The catechism ends by saying that God will judge according to this testimony of the gospel. When the gospel is faithfully preached, both the promise and the warning are very real. If faithful preaching proclaims that the kingdom of heaven is open for you, you can be sure that God will give you a place among his blessed children. If faithful preaching proclaims that the kingdom of heaven is closed to you, you can be sure that you stand condemned, along with Satan himself and all his minions, unless you change your life.

This connects today’s preaching to the future judgment. It is no secret whom the Lord will acquit and whom he will condemn. The difference between the two groups will simply be that between true faith and unbelief.

But the catechism adds one more thing: According to this testimony of the gospel, God will judge both in this life and in the life to come. Not just in the future, but already in this life. In the world today, the gospel is not only preached, but it also has a great impact in the world. The gospel preaching is power in real time. Because the Holy Spirit is at work wherever hear the gospel. He changes their hearts, today; they are saved, today; the holiness of Jesus becomes visible in them, starting today; the community of believers (the church) is clearly visible in the world, today; and her witness even changes societies, even today. When a nation is steeped in the gospel message, it is good for that nation and it will flourish. When a nation forgets the gospel, it will deteriorate in many ways. In that sense, the gospel proclamation brings God’s judgment into the lives of people and countries now already.


Do you hear the key turn? From pulpits throughout the world, from Sunday to Sunday and on other days as well, the gospel is proclaimed. In doing so, we declare on God’s behalf that the glorious kingdom of heaven is open for anyone who will believe. Come, all who look for true rest and peace, embrace Jesus Christ as the only Saviour, and enter into the glory of God, for the kingdom of heaven is for you—what a wonderful, comforting message! But what a terrible thing it is to find the kingdom closed, because you stubbornly refuse to give your life over to that Saviour.

This is the most important message of today, of all ages. Many messages are proclaimed into the world, but none is as important and impactful as the gospel of Christ’s kingdom. God has entrusted that message to us, his church. He wants us to use it properly, so that it is indeed an opening and a closing of the kingdom of heaven.


  1. What is the heart of gospel preaching?
  2. Why are the Old Testament stories an encouragement for us today?
  3. What is the one “condition” for salvation stated in the gospel?
  4. In what way is the Christian gospel an exclusive message?
  5. Why is unbelief worse than any other sin?
  6. By the preaching of the gospel, God is judging the world today already. How?
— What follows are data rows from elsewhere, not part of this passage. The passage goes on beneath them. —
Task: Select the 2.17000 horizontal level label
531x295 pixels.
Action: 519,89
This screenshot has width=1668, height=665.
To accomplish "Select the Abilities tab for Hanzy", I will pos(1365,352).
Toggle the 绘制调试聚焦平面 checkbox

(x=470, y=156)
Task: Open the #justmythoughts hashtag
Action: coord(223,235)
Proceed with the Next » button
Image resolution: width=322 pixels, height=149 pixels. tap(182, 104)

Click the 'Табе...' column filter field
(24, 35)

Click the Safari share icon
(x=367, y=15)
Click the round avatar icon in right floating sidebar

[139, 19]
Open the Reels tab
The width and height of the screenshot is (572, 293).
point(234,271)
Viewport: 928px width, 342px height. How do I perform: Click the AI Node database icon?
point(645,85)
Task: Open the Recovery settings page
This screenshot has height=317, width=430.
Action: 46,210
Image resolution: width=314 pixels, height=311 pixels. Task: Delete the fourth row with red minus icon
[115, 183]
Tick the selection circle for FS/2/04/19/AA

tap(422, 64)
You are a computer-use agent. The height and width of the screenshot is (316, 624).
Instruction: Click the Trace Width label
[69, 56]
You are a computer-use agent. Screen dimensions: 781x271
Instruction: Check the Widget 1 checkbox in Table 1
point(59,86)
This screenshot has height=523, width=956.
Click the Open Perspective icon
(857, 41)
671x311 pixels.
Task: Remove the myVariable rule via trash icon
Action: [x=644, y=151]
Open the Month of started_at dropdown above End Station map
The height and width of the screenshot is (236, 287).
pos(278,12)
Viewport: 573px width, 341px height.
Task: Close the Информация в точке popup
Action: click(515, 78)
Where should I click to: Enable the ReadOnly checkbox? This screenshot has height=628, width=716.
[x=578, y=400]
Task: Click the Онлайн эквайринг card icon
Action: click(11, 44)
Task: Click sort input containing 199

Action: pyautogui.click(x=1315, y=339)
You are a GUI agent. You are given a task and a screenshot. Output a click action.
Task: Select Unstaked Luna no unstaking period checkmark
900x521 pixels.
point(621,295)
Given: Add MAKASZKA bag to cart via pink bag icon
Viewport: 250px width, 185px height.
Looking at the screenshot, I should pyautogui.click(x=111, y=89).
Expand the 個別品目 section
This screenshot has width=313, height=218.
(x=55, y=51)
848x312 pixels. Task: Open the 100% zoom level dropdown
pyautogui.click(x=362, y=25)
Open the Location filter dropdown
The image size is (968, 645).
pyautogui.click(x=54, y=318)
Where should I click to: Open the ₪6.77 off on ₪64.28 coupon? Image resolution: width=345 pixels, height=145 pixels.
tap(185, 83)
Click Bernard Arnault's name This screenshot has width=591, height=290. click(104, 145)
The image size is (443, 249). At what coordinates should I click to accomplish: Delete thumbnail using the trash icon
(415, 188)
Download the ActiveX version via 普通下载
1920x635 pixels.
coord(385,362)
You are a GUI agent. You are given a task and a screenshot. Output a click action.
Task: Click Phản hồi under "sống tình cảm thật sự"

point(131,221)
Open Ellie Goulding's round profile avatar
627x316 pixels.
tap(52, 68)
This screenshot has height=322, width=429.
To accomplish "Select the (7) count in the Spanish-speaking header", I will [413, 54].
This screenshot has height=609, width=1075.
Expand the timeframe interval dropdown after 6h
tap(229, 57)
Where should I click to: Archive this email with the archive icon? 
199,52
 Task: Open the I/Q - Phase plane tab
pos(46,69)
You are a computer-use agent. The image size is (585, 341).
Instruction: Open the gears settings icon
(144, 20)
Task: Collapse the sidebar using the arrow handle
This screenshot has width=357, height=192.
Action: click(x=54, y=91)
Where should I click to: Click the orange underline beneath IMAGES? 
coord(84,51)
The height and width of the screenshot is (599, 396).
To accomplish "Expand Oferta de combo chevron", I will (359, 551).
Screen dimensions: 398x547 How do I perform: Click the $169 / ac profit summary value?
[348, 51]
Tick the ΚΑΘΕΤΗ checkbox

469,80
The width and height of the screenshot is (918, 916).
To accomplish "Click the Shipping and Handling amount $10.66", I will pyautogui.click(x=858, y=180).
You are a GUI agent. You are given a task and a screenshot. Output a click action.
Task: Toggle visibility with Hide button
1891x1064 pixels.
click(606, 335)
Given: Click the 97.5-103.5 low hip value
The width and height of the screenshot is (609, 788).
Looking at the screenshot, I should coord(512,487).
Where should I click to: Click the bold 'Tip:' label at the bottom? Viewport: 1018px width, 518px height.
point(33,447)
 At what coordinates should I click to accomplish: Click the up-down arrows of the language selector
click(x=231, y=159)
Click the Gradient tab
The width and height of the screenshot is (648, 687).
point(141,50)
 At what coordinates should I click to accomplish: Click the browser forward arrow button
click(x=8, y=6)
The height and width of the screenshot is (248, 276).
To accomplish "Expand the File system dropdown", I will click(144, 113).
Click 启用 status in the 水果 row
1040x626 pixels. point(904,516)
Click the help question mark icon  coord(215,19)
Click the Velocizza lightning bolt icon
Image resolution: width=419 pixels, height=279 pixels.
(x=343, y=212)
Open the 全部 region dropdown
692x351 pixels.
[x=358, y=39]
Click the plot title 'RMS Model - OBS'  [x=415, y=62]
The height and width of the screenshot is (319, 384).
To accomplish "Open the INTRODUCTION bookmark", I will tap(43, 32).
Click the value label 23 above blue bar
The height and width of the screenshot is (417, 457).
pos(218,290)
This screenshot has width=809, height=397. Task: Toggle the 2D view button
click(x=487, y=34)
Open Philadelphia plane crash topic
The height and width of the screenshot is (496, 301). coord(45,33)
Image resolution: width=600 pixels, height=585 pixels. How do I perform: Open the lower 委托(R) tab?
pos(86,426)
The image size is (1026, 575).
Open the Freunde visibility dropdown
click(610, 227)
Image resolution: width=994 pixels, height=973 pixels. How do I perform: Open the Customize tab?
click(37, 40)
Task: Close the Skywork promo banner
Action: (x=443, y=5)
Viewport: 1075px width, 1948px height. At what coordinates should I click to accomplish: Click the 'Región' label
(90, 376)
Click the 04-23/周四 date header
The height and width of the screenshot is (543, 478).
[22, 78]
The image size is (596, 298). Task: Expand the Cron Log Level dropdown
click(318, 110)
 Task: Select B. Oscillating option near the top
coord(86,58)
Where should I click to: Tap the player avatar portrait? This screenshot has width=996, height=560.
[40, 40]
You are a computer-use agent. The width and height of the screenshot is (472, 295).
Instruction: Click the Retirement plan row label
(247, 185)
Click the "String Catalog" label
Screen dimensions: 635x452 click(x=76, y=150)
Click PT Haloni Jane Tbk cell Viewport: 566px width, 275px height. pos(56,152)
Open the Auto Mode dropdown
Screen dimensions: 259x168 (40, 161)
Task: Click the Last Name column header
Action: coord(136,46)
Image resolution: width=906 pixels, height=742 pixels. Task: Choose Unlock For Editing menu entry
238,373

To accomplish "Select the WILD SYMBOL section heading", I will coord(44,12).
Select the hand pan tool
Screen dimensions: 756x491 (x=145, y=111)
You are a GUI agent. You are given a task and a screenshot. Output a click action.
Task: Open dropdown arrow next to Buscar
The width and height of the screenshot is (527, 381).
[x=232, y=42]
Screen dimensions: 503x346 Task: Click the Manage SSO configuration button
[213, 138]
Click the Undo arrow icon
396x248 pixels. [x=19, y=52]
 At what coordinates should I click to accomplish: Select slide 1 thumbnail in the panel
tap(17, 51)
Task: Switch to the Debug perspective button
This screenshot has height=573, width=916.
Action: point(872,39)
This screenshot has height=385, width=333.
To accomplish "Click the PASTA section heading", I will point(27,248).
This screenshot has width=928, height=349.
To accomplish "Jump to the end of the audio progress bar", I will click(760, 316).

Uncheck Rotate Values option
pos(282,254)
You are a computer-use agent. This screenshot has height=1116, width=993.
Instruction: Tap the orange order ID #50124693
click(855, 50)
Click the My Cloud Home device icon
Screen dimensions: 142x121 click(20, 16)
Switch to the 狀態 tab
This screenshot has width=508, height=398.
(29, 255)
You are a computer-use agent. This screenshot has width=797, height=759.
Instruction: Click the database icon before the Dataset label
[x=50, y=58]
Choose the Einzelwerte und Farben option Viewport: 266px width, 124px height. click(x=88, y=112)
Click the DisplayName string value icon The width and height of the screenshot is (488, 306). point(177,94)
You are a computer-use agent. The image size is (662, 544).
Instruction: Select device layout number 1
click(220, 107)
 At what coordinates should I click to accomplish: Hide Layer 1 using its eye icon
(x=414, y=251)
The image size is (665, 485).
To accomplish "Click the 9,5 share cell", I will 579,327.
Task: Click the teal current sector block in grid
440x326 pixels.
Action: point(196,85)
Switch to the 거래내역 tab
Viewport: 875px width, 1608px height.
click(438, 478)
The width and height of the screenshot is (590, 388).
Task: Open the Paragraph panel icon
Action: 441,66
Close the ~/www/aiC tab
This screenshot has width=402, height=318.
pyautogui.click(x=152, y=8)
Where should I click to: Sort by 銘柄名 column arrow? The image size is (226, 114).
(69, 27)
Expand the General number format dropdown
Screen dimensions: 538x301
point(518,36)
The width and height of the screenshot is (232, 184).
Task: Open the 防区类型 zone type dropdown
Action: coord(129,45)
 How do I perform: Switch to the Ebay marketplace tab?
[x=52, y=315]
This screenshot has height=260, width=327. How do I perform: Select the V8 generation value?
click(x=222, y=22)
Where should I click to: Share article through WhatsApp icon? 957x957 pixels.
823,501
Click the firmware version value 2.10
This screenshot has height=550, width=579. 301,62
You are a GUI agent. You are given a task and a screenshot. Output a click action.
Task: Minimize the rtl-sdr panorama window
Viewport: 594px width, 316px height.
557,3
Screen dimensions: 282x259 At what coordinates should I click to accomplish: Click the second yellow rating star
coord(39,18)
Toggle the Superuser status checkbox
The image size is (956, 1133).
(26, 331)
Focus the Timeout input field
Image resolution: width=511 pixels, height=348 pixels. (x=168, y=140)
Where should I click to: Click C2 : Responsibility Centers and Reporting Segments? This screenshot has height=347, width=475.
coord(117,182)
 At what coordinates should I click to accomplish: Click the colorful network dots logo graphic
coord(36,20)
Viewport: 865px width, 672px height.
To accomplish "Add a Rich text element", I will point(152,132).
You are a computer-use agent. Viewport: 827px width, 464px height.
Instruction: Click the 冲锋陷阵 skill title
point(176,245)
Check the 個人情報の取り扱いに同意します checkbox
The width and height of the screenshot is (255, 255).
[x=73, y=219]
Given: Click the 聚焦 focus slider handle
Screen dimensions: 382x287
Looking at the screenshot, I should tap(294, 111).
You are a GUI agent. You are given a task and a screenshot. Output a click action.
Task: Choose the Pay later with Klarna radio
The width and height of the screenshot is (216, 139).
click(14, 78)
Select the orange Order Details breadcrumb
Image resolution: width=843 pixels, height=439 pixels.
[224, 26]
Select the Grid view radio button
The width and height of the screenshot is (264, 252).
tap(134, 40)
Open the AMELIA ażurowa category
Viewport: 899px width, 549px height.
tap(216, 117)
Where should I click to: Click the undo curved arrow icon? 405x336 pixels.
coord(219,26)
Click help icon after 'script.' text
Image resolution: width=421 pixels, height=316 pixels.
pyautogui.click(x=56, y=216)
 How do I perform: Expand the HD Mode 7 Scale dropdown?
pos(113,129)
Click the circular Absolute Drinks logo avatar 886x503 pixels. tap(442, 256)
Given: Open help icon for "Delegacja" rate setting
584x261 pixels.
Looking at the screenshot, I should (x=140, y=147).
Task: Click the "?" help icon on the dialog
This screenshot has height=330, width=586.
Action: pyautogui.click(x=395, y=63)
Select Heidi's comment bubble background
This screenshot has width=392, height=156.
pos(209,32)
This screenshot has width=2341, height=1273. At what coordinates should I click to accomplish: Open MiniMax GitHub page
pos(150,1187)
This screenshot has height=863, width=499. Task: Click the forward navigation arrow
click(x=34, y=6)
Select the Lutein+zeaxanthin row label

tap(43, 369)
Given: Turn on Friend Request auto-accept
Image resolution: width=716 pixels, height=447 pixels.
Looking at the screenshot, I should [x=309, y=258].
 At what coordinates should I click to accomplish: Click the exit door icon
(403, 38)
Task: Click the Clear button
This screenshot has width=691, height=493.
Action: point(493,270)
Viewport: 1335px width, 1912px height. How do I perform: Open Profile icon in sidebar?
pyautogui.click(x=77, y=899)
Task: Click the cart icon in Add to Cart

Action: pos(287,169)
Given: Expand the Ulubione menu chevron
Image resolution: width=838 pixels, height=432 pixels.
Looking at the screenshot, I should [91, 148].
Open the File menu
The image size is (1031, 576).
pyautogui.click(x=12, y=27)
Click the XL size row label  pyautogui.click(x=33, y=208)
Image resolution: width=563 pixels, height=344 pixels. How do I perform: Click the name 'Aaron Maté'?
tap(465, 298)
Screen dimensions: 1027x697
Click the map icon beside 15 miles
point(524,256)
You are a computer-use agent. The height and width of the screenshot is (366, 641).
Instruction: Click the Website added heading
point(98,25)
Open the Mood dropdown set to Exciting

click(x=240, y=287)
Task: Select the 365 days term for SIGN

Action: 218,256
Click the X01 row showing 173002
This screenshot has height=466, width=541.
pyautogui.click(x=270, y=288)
Suggested Bible reading schedule

MondayActs 16:25-34. How does Paul summarize the gospel? Is that the only thing he proclaimed?
TuesdayJoel 2. How does this prophecy combine warning and promise?
WednesdayGalatians 3:1-9. Why were the Galatians “foolish”?
ThursdayMatthew 24:1-27. What does our Lord teach here about the false preachers?
FridayHebrews 6:1-12. Why is it so serious for believers to fall away?
SaturdayJohn 5:19-29. How is listening to the gospel connected to the judgment of God?